Wednesday, November 26, 2014

Iraqi Oil Production Reaches Post Invasion High

Stuart Staniford at Early Warning has an update on Iraqi oil production - Iraqi Oil Production Reaches Post-Invasion High.
Well, its an exciting time to be blogging about "Risks to Global Civilization", what with Arab populations revolting against their dictators, nuclear power plants blowing up and spewing radioactivity, and now western militaries about to start bombing Libya any moment. I hardly know which way to turn.

However, its important not to lose track of the slower burning but equally important stories that affect the evolution of our global civilization. One of these is Iraqi oil production. Iraq is a country with enormous oil reserves that were rather under-exploited by regional standards due to the constant stream of wars and revolutions that have plagued the country for decades. The graph above shows the last decade and a bit of oil production - you can see the declining production in the early aughties (due to UN sanctions on Saddam Husseins regime), followed by the precipitous decline when the US invaded the country in 2003. After that, production rebounded to a low level, improved a bit with the increasing stability in the country associated with the Petraeus surge, but then plateaued at or below 2.5mbd.

Then in 2009, then oil minister Hussein al-Shahristani presided over an extremely ambitious plan to auction off contracts to manage Iraqs oil fields to the big international oil companies. All those contracts together sum to a total Iraqi production of around 12mbd, and they call for the operators to reach those plateaus in only seven years. This is enough oil, and soon enough, that it would have a fair chance of materially postponing the global peak of oil production, and thus reducing the pressure on the world to transform into new, yet unclear, political and economic configurations.

Almost no-one believed that large an increase in oil production would happen that fast, but skepticism ranged from those who thought the country would collapse back into civil war and produce less oil, rather than more, to those who thought that Iraq would eventually produce a great deal more oil, but that perhaps logistical bottlenecks would prevent it happening as fast as Dr al-Shahristani had contracted for, and perhaps the eventual plateau would be lower.

In any case, through most of 2010, Iraqi production languished at levels slightly below those achieved in 2009. Various stories came out as to this or that subcontract or drilling campaign, but it was too soon for it to translate into actual production.

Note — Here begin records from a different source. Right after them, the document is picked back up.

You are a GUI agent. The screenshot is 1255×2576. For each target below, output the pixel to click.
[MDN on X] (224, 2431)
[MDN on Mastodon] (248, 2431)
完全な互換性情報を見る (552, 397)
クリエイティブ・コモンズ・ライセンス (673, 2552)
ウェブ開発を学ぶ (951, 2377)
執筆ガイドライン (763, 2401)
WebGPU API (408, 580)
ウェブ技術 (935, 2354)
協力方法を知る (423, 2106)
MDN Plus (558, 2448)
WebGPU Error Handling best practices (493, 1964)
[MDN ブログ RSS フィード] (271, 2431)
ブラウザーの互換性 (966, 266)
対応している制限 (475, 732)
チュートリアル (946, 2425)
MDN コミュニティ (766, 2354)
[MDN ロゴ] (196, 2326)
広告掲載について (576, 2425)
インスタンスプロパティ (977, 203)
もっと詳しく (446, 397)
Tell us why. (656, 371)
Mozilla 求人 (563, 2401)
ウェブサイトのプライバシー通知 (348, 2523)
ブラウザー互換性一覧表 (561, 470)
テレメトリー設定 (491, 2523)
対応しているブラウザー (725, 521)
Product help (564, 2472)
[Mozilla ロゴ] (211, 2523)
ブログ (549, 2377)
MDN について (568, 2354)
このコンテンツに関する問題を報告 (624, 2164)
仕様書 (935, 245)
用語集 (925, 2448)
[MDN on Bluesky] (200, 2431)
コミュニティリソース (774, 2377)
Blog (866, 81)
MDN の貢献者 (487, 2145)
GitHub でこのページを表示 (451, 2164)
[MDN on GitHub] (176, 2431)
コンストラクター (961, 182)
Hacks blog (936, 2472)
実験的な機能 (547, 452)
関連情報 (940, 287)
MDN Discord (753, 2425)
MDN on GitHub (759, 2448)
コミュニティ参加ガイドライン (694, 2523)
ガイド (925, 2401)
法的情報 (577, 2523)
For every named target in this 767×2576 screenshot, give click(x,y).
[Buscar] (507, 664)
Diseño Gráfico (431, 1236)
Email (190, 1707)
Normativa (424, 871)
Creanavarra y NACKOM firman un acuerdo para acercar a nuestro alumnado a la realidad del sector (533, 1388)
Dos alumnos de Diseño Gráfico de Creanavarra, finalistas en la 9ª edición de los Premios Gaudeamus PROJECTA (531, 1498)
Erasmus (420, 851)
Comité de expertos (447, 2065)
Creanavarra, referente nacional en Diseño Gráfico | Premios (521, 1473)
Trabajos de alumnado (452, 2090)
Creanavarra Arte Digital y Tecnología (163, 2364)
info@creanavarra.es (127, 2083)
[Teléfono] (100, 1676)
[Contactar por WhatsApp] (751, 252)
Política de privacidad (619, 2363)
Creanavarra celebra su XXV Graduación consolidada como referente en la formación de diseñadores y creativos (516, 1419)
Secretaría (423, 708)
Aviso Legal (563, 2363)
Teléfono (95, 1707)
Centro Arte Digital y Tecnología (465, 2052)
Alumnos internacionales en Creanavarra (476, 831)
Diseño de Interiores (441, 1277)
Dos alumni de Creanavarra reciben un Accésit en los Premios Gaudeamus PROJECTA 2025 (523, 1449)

However, in December of 2010 (or January of 2011, depending on which data source you want to believe), we finally have an uptick of production that has taken it clearly above the post-surge plateau.

Whether this is the beginning of a long slow uneven ramp-up as the al-Shahristani plan begins to take effect, or whether continued instability will engulf the country, I leave the reader to decide. My guess is the former, but I acknowledge that huge uncertainty remains, so that reasonable people could differ.